◆ The problem
Starting at the line that contains "Task: Select the", write out every line through the end of the records below exactly as it appears, and leave out all pictures.

◆ Source data
....................

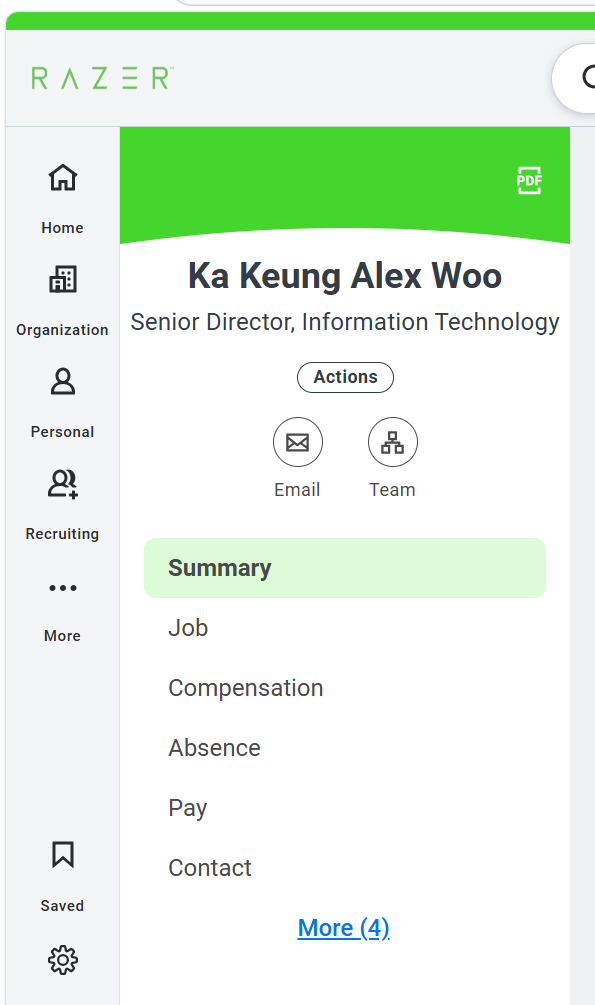The height and width of the screenshot is (1005, 595).
Task: Open the Compensation tab
Action: 345,688
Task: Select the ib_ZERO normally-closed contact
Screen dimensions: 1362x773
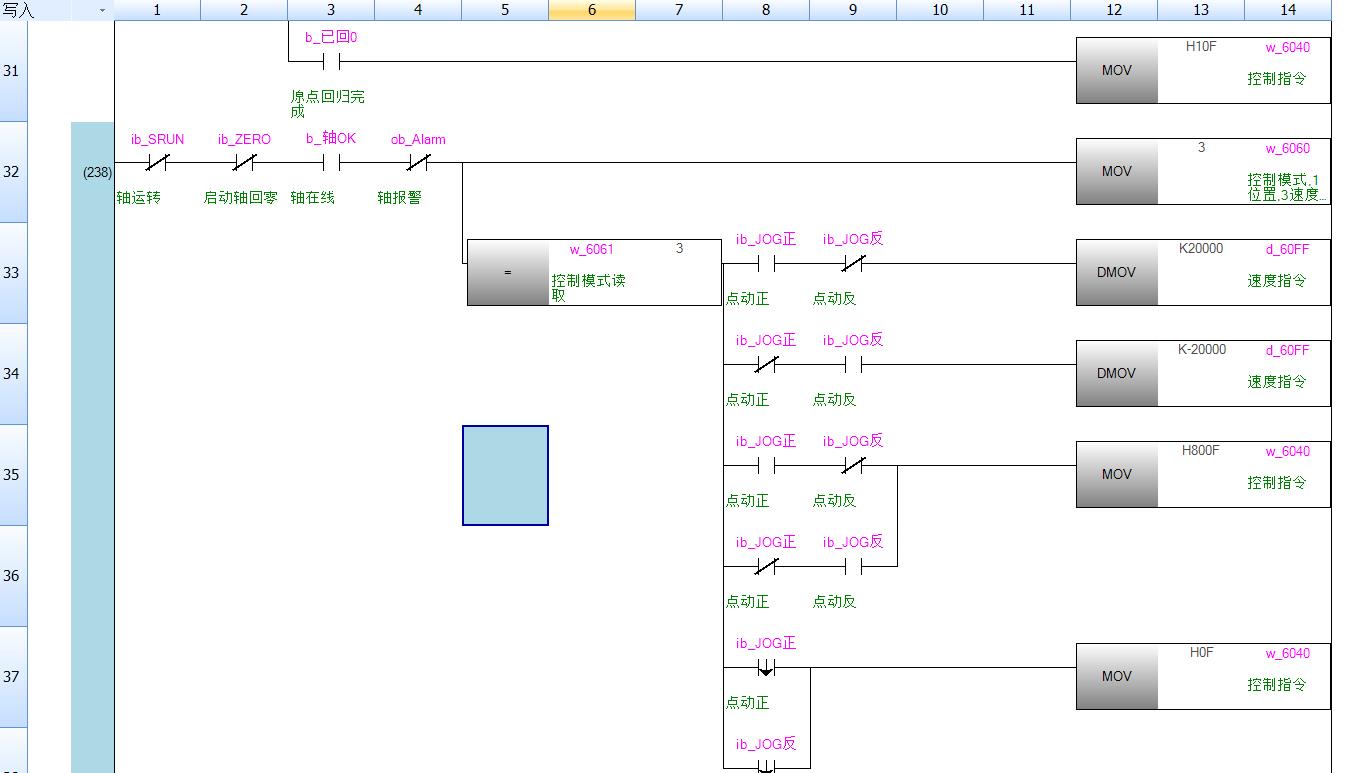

....................

◆ Response below
Task: Select the ib_ZERO normally-closed contact
Screen dimensions: 1362x773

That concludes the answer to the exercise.